Lectures

Gershon Dublon: From wetland acoustic monitoring to feedback sensing for mind-wandering, sleep, dreams

We are pleased to announce a talk by Gershon Dublon at 10h00 CET on Thursday, 1 July 2021, in the Shannon Room, IRCAM, 1 place Igor-Stravinsky, 75004 Paris, France. Gershon is in Paris for a three-month artistic research residency at Clement Duhart’s transdisciplinary research lab at the Pôle Léonard de Vinci in Paris. See video (also at medias.ircam.fr/embed/media/x981600) and talk details below.

Empowering Perception: A Digital Planetary Sensorium

Abstract: Advances in mixed reality and discoveries in perception science offer exciting possibilities of matching human perceptual strengths with vast distributed sensing, AI, and memory resources. In this sphere, audio-based techniques stand to lead the way, both with recent advances in non-occluding, head-tracking headphones and increasing evidence for ambient/peripheral stimuli influencing human mood, attention, and cognition.
In this talk, I present my doctoral research work moving this vision from the lab into a real-world testbed, focusing on a large-scale environmental sensing system, massive environmental audio dataset, and audio AR wearable devices I developed.
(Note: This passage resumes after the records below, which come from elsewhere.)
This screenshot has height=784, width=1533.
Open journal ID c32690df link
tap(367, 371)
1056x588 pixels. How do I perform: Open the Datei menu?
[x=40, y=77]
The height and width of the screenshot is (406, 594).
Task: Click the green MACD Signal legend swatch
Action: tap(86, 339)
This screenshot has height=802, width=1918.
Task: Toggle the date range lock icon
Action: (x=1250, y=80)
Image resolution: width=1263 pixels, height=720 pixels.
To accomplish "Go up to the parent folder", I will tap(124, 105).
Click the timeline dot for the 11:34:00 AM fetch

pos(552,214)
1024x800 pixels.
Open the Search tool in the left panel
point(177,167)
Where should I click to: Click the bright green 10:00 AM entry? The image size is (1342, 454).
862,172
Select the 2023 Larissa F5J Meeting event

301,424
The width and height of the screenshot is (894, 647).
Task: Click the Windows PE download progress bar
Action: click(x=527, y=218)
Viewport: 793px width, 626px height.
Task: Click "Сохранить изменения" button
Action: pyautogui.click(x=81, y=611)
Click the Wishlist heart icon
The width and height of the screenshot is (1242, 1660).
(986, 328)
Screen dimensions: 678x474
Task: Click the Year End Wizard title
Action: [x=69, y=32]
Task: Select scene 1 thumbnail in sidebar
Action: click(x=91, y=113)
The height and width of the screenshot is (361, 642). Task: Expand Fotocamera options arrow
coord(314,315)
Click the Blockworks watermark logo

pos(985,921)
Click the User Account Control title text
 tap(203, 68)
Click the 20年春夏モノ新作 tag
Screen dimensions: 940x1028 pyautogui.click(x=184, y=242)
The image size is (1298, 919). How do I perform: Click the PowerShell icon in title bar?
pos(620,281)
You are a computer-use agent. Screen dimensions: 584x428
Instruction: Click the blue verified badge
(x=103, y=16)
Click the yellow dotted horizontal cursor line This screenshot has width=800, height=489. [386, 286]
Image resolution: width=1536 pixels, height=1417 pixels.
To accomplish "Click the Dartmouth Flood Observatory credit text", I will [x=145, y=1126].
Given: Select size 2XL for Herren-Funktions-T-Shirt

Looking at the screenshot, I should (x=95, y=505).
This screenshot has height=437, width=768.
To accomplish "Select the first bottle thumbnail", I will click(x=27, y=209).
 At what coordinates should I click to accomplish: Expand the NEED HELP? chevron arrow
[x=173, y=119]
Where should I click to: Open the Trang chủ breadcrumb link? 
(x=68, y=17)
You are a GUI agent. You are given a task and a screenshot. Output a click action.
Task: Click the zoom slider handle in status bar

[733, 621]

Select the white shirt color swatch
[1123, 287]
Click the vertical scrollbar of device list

In our 577-acre wetlands testbed, users are able to superimpose the past onto the present, observe distant effects of their actions, and explore events from different perspectives. An AI system perceiving sensor data and audio alongside human users can subtly direct user attention by weighting stimuli without explicitly interrupting. In studies, I found that certain digitally-produced illusions, caused by the melding of the digital sense media and the physical world, would resolve into qualitatively new perceptual experiences. Through HearThere, a bone-conducting AR system many users could not separate from their natural hearing, intuited discoveries ranged from self-evident seasonal variations to the intricate discovery of wildlife migration patterns.
Finally, I will touch on ongoing research here in Paris. We aim to create a human-in-the-loop feedback system with sensing and concatenative synthesis on a large corpus of field recordings, applied to sleep staging and meditation/mind-wandering. In its artistic format, this work was recently presented in the form of a live performance system at NIME 2021, and is due at Ars Electronica and other venues later this year. Through this talk and in conversation, I hope to intersect a broad array of IRCAM’s projects and aims: from auditory perception to concatenative synthesis, immersive and spatial audio; ability and access; and broad opportunities at the intersection of audio and human-centered AI.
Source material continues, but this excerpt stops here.